2020 Deutschlandfunk presents a new production of the Winterreise by Augst & Daemgen. In the program Atelier neuer Musik it says: "Hardly any other recording of the Winterreise cycle deals with Müller's texts and Schubert's music in such a radically different way than the reading of the composers and interpreters Oliver Augst and Marcel Daemgen.
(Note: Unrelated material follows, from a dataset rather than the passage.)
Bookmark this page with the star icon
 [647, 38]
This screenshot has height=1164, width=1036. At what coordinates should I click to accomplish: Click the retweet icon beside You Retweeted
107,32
The focus of the arrangements is not the brilliantly polished beautiful sound of centuries-old traditional musical tradition, but rather its strict breakthrough in order to gain a new, undisguised access to the topicality of old texts and the core of the music."

== Recordings ==
There are numerous recordings.
- Before 1936 are the complete 1928 version of Hans Duhan with Ferdinand Foll and Lene Orthmann, the incomplete Richard Tauber version with Mischa Spoliansky, and the version of Gerhard Hüsch with Hanns Udo Müller (1933, for which an His Master's Voice limited edition subscription society was created).
- Hans Hotter first recorded the cycle in 1942 with pianist Michael Raucheisen for Deutsche Grammophon.
- There is an account by Peter Anders with Raucheisen recorded in Berlin in 1945.
- Hans Hotter's famous account with Gerald Moore was issued in May 1955. Hotter went on to make two more recordings: with Erik Werba in 1961 and a live one with Hans Dokoupil in Tokyo in 1969.
- Gérard Souzay's 1963 recording with Dalton Baldwin.
- Dietrich Fischer-Dieskau, among the most famous of exponents, is showcased in seven versions spanning four decades:
  - three with Gerald Moore (1955 His Master's Voice, 1963 His Master's Voice, and 1972 DG),
  - and one each with Jörg Demus (1966, DG), Daniel Barenboim (1980, DG), Alfred Brendel (1986, Philips) and Murray Perahia (1992, Sony Classical).
- A recording was made by Peter Pears with Benjamin Britten (issued 1965).
- Very low-pitched recordings are available by Kurt Moll with pianist Cord Garben (Orfeo, 1983), and by Martti Talvela with pianist Ralf Gothóni (BIS, 1984), and by Josef Greindl with pianist Hertha Klust (Preiser 1957), and by László Polgár with pianist Jan Schultsz (Hungaroton, 2005).
- Jon Vickers with Peter Schaaf (1983, VAI)
- Peter Schreier and Sviatoslav Richter in 1985. Two live recordings are available, one at the Semperoper in Dresden (East Germany) on February 17, and one at the Pushkin Museum in Moscow (Soviet Union) on December 10.
- Mezzo-Soprano Christa Ludwig 1986 recording with James Levine, pianist on Deutsche Grammophon.
- Olaf Bär's 1989 recording with Geoffrey Parsons on EMI classics.
- Peter Schreier with András Schiff (1994, London/Decca)
- Wolfgang Holzmair with Imogen Cooper (1996, Philips),
- Thomas Quasthoff with Charles Spencer (1998, RCA)
- Mezzo-Soprano Brigitte Fassbaender with Aribert Reimann
- Christian Gerhaher with Gerold Huber (2001, RCA Sony BMG, re-edited in 2008)
- Contralto Nathalie Stutzmann with Inger Södergren (2005, Erato)
- Thomas Quasthoff with Daniel Barenboim (2005, DGG, DVD B-0005149-09)
- Tenor Ian Bostridge with Leif Ove Andsnes (2006, EMI Classics); also, in 2000, Bostridge and pianist Julius Drake made a dramatic video recording of the entire cycle.
- Mark Padmore with Paul Lewis (2009, Harmonia Mundi)
- Werner Güra with Christoph Berner playing a Rönisch fortepiano of 1872 (2010, Harmonia Mundi)
- Mark Padmore with Kristian Bezuidenhout (2018, Harmonia Mundi)
- Andrè Schuen with Daniel Heide (2024, DG)
Some videotaped performances are also available, including mezzo-soprano Christa Ludwig with Charles Spencer (1994, Art Haus Musik), several by Fischer-Dieskau, one by Hermann Prey with pianist Helmut Deutsch, and a version by Thomas Quasthoff and pianist Daniel Barenboim filmed at the Berlin Philharmonie in 2005. Francisco Araiza tenor and Jean Lemaire (2014 Arthaus) coupled with Schumann's Dichterliebe; studio recording.